Just noticed that the question specifically talks about after the next election. What if a government can't be formed after the next election like happened multiple times in 2019-2021? Will it be resolved to the incumbent PM of the transition government?
Good question. I'll go with the first official PM after the next election (so if they can't form a coalition and go to another election I'll wait for that one).
He's doing badly in polls, has had massive weekly protests against him for most of his term, and completely dropped the ball on the country's biggest national security disaster in fifty years.
Israeli politics is pretty favorable to charismatic newcomers; Lapid and Gantz both got the 2nd largest Knesset party in their first elections, IIRC. It didn't get them the prime ministership though, with Netanyahu running against them and being a much more talented politican then both. Yossi Cohen can run no earlier then June, in any case. I'd take NO at 8%, but it will be interesting.

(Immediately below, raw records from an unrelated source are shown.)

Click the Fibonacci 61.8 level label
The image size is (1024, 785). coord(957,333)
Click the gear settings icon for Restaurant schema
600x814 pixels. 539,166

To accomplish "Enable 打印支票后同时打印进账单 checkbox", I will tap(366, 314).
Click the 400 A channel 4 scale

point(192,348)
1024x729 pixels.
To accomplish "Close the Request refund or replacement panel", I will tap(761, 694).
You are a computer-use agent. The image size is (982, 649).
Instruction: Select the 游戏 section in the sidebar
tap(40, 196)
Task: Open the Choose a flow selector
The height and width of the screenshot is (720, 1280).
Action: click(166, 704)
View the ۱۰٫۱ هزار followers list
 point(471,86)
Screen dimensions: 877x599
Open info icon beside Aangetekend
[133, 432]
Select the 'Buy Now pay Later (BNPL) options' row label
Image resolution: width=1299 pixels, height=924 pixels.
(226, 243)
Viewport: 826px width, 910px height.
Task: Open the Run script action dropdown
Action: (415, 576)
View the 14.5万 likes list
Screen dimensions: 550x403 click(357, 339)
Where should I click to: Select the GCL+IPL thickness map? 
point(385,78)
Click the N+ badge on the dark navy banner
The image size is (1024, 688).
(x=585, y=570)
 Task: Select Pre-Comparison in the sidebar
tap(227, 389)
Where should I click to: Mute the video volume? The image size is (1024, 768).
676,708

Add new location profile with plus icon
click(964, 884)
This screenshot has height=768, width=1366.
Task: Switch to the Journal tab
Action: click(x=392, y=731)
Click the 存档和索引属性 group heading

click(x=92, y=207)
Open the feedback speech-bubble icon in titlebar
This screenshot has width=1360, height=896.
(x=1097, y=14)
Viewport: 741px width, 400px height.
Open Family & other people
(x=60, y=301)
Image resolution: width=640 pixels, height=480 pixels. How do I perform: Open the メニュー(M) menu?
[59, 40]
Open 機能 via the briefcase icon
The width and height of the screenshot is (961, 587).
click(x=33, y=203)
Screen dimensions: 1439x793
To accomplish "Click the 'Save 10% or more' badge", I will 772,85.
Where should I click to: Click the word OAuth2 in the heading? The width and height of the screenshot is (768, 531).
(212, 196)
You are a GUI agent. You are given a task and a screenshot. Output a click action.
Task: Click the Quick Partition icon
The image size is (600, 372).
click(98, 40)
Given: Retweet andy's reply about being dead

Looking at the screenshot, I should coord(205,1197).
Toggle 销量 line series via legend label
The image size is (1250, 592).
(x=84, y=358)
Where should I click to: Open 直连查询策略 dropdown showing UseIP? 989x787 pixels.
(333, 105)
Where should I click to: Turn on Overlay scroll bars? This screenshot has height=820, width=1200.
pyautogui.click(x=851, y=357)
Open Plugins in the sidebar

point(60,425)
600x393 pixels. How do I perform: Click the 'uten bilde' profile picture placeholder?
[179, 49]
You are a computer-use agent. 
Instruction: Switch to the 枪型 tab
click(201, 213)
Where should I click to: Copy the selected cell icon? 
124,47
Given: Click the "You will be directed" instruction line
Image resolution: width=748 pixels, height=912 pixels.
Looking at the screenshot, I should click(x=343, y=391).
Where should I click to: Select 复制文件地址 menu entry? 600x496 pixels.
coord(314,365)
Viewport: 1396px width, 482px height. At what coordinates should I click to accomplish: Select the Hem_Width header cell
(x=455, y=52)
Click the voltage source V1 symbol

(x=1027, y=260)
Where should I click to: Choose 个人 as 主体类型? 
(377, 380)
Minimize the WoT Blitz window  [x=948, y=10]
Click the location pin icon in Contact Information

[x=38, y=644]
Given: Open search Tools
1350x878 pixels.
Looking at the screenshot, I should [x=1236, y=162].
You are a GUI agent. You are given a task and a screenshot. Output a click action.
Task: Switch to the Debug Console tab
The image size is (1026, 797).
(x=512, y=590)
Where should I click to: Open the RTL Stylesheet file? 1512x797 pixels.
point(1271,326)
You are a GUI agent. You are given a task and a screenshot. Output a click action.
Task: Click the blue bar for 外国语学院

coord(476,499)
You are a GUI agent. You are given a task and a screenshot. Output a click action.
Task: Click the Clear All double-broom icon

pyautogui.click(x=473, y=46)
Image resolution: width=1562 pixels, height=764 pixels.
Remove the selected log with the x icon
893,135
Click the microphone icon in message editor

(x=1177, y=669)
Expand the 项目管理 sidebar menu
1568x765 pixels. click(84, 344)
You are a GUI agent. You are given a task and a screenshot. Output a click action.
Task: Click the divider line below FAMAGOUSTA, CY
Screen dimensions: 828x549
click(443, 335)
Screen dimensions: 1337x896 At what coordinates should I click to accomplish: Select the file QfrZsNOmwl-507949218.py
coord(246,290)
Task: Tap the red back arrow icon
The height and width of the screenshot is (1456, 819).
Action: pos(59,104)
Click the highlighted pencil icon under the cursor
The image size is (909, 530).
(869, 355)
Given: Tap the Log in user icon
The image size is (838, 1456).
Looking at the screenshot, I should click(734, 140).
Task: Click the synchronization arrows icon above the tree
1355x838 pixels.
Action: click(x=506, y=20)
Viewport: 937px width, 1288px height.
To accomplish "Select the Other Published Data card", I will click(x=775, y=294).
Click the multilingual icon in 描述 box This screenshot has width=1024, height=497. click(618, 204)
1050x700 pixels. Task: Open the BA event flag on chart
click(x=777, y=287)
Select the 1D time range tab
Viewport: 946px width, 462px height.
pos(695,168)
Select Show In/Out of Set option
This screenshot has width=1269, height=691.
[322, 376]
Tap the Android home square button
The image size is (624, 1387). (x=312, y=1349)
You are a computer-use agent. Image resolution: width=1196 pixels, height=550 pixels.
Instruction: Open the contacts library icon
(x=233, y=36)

@EliasShammas I agree it's not impossible, but he was at 20%+ for a while which seems unreasonably high (the current odds make more sense).
Since some people have been betting on "other"; note that it's very unlikely to win since people can add new likely-seeming candidates until the election.
@ShakedKoplewitz the information mark over "other" says that new answers are split from this answer. Not sure exactly how this works (does it split 50-50?) but seems like betting on other does something.
@NivCohen I bought "no" on other but don't currently have any (although I do seem to have some "yes" on Bibi and Lapid now, which I didn't buy). So I'm guessing buying yes/no on "other" just automatically translates to owning the corresponding amount of yes/no shares on the other currently existing candidates.